SCA marketing, market access and trade policy committee chairman John Wallace, of Western Australia, said Australia’s sheep meat and lamb industry had hit its stride and doubled in size in the past decade.
“But a sticking point that has been a constant is a lamb definition that creates a price cliff,” he said.
“The current definition means that as soon as eruption is evident, the animal becomes classed as mutton, and results in a lower price.
“The proposed change in definition provides a signal to producers, by allowing the eruption of permanent incisors, but without either incisor being in wear.”
Victorian producer and SCA director Mick Craig said the industry needed to be on the same page about the lamb definition to “guarantee that we can move to a fit-for-purpose sheepmeat and livestock language”.
“Having the right language across all production systems through to the trade and consumer environment is crucial to ensuring producers get paid for the attributes that consumers value most,” Mr Craig said.

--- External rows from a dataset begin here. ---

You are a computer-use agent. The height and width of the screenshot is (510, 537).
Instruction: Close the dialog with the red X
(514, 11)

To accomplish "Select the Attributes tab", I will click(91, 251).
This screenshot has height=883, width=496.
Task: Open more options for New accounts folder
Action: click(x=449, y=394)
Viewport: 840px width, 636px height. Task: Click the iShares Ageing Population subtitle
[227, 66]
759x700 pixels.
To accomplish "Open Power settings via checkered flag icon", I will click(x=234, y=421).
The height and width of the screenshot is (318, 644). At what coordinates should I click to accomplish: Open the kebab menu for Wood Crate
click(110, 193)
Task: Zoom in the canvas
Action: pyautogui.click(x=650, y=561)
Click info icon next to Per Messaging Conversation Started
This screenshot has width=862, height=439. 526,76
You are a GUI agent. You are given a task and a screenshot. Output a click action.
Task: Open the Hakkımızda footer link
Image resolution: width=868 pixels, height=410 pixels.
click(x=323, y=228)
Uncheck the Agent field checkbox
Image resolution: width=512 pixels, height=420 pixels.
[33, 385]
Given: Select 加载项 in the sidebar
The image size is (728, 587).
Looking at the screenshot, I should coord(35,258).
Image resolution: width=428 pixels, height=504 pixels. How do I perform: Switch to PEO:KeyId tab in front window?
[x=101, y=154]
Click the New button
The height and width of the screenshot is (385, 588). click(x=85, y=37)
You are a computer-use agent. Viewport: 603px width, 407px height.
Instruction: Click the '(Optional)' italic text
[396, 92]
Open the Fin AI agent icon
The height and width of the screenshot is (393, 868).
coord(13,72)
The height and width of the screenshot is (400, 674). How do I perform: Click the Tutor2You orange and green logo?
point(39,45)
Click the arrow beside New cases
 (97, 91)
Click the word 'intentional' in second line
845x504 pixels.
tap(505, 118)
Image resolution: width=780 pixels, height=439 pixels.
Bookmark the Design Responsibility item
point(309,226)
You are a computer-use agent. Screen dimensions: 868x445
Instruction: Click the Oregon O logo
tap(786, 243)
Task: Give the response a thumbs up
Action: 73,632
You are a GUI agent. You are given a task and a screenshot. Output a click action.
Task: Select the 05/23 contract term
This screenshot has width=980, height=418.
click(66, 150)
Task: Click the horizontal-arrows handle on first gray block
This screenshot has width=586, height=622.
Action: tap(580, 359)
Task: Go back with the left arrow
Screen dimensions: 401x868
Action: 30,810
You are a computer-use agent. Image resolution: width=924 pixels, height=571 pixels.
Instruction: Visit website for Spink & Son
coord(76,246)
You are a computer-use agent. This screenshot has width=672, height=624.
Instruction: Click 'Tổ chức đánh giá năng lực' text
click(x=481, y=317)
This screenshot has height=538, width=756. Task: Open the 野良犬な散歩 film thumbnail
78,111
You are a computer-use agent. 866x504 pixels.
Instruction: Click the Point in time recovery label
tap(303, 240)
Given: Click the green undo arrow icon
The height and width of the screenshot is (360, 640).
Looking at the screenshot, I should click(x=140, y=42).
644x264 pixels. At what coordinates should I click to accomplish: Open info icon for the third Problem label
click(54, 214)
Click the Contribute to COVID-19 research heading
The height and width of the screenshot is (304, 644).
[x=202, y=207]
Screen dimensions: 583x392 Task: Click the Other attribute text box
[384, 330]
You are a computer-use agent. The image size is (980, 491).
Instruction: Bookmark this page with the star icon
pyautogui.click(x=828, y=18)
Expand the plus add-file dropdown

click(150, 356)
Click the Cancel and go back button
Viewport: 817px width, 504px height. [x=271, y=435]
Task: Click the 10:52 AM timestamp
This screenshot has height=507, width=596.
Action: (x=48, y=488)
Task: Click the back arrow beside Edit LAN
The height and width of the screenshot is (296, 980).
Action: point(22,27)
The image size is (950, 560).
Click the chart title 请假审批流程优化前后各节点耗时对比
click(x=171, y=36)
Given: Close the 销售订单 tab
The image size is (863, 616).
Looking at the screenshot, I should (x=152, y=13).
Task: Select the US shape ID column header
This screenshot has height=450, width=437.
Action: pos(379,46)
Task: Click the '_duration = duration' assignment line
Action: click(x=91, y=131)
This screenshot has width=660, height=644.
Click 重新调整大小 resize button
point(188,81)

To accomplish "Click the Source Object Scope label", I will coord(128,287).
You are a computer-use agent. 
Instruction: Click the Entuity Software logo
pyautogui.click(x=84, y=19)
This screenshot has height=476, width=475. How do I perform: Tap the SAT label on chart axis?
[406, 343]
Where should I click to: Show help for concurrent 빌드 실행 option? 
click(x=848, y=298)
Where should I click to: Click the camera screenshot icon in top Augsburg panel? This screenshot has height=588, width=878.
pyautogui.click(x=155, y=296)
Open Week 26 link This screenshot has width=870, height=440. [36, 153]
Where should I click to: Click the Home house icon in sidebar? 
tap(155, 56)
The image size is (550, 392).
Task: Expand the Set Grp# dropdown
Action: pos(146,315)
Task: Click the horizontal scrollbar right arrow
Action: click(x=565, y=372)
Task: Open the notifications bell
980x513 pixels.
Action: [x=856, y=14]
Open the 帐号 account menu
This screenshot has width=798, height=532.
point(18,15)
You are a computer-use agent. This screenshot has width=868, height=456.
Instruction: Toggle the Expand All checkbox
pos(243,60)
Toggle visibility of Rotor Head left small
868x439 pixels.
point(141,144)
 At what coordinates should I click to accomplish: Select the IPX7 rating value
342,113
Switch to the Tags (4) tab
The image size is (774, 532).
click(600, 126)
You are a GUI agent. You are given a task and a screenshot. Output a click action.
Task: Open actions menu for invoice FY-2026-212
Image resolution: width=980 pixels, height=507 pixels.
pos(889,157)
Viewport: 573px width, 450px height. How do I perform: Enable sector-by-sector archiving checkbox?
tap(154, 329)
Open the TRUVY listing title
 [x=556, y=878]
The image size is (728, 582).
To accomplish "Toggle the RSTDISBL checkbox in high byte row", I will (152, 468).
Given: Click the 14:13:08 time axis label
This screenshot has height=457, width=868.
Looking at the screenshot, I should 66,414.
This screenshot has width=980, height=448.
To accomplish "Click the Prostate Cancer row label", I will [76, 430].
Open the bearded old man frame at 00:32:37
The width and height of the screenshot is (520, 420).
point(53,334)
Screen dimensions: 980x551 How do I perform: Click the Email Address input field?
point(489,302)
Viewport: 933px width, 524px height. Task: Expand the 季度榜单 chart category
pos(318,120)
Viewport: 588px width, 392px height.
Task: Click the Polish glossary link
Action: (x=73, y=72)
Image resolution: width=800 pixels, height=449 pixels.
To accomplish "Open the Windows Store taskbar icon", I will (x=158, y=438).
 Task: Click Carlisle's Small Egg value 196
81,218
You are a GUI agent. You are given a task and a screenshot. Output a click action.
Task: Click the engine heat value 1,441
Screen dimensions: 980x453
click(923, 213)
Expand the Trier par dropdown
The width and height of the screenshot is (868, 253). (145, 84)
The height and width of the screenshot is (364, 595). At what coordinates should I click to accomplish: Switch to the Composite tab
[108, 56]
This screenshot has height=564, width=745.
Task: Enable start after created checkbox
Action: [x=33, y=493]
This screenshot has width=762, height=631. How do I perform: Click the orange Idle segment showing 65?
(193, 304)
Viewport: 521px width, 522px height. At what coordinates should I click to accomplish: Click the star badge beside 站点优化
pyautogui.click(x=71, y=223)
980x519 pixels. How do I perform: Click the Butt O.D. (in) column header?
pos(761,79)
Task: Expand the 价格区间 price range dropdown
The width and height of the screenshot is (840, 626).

Australian Meat Industry Council chief executive Patrick Hutchinson said the proposed change addressed the sharp reduction in prices offered by processors for mutton compared with prices for lamb.
“[In regards to eating quality] research has shown that there is no noticeable difference between the time immediately prior to permanent incisor eruption and immediately afterwards,” he said.
He added that the integrity of Australian lamb as a high quality product the world over must be assured under any change in the definition.
Consultation is open until November 29. Details are at www.sheepmeatcouncil. com. au/lamb-definition.